═════ DATA SHOWN ═════
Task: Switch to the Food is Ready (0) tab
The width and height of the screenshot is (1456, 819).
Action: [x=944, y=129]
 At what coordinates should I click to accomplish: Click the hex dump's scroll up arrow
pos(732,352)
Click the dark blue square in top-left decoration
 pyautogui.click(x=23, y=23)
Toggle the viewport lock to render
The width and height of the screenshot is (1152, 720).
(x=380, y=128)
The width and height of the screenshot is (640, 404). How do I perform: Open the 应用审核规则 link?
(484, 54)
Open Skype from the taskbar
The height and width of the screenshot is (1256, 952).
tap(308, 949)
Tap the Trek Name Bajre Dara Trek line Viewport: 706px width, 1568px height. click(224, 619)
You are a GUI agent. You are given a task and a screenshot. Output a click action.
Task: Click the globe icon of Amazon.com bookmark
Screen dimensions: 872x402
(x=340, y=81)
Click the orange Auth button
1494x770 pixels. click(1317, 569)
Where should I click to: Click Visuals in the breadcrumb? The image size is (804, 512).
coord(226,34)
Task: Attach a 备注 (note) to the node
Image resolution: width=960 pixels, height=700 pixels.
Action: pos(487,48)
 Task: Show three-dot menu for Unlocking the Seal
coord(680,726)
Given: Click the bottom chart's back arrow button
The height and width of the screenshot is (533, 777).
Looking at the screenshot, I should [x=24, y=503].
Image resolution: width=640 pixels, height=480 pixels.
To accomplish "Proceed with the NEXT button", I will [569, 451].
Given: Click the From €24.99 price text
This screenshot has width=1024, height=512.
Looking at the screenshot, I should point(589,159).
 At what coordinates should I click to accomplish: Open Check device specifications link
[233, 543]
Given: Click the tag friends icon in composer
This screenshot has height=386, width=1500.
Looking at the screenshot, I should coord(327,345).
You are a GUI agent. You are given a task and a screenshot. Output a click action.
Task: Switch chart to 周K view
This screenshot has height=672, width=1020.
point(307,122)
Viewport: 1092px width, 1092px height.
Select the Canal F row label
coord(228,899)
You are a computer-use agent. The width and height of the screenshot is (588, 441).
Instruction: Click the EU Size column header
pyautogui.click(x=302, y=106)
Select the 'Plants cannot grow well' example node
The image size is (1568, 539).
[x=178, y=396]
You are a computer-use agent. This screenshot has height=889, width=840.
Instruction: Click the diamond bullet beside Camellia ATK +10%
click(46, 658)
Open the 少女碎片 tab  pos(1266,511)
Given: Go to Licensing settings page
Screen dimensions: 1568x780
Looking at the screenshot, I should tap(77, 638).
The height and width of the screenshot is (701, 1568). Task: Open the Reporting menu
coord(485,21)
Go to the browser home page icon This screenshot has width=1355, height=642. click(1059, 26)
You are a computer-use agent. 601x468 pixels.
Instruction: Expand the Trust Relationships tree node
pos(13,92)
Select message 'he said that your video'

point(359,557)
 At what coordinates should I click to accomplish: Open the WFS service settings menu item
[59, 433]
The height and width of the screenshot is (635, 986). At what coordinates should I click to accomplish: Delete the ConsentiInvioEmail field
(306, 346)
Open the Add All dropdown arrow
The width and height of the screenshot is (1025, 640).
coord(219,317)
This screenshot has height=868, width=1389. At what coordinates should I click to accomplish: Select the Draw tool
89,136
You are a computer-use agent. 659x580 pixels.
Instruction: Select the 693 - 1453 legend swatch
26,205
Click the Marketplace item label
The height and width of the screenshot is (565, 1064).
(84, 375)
═════
> WORK REQUEST:
Please write out every line of the data exactly.

> OUTPUT BELOW:
Task: Switch to the Food is Ready (0) tab
The width and height of the screenshot is (1456, 819).
Action: [x=944, y=129]
 At what coordinates should I click to accomplish: Click the hex dump's scroll up arrow
pos(732,352)
Click the dark blue square in top-left decoration
 pyautogui.click(x=23, y=23)
Toggle the viewport lock to render
The width and height of the screenshot is (1152, 720).
(x=380, y=128)
The width and height of the screenshot is (640, 404). How do I perform: Open the 应用审核规则 link?
(484, 54)
Open Skype from the taskbar
The height and width of the screenshot is (1256, 952).
tap(308, 949)
Tap the Trek Name Bajre Dara Trek line Viewport: 706px width, 1568px height. click(224, 619)
You are a GUI agent. You are given a task and a screenshot. Output a click action.
Task: Click the globe icon of Amazon.com bookmark
Screen dimensions: 872x402
(x=340, y=81)
Click the orange Auth button
1494x770 pixels. click(1317, 569)
Where should I click to: Click Visuals in the breadcrumb? The image size is (804, 512).
coord(226,34)
Task: Attach a 备注 (note) to the node
Image resolution: width=960 pixels, height=700 pixels.
Action: pos(487,48)
 Task: Show three-dot menu for Unlocking the Seal
coord(680,726)
Given: Click the bottom chart's back arrow button
The height and width of the screenshot is (533, 777).
Looking at the screenshot, I should [x=24, y=503].
Image resolution: width=640 pixels, height=480 pixels.
To accomplish "Proceed with the NEXT button", I will [569, 451].
Given: Click the From €24.99 price text
This screenshot has width=1024, height=512.
Looking at the screenshot, I should point(589,159).
 At what coordinates should I click to accomplish: Open Check device specifications link
[233, 543]
Given: Click the tag friends icon in composer
This screenshot has height=386, width=1500.
Looking at the screenshot, I should coord(327,345).
You are a GUI agent. You are given a task and a screenshot. Output a click action.
Task: Switch chart to 周K view
This screenshot has height=672, width=1020.
point(307,122)
Viewport: 1092px width, 1092px height.
Select the Canal F row label
coord(228,899)
You are a computer-use agent. The width and height of the screenshot is (588, 441).
Instruction: Click the EU Size column header
pyautogui.click(x=302, y=106)
Select the 'Plants cannot grow well' example node
The image size is (1568, 539).
[x=178, y=396]
You are a computer-use agent. This screenshot has height=889, width=840.
Instruction: Click the diamond bullet beside Camellia ATK +10%
click(46, 658)
Open the 少女碎片 tab  pos(1266,511)
Given: Go to Licensing settings page
Screen dimensions: 1568x780
Looking at the screenshot, I should tap(77, 638).
The height and width of the screenshot is (701, 1568). Task: Open the Reporting menu
coord(485,21)
Go to the browser home page icon This screenshot has width=1355, height=642. click(1059, 26)
You are a computer-use agent. 601x468 pixels.
Instruction: Expand the Trust Relationships tree node
pos(13,92)
Select message 'he said that your video'

point(359,557)
 At what coordinates should I click to accomplish: Open the WFS service settings menu item
[59, 433]
The height and width of the screenshot is (635, 986). At what coordinates should I click to accomplish: Delete the ConsentiInvioEmail field
(306, 346)
Open the Add All dropdown arrow
The width and height of the screenshot is (1025, 640).
coord(219,317)
This screenshot has height=868, width=1389. At what coordinates should I click to accomplish: Select the Draw tool
89,136
You are a computer-use agent. 659x580 pixels.
Instruction: Select the 693 - 1453 legend swatch
26,205
Click the Marketplace item label
The height and width of the screenshot is (565, 1064).
(84, 375)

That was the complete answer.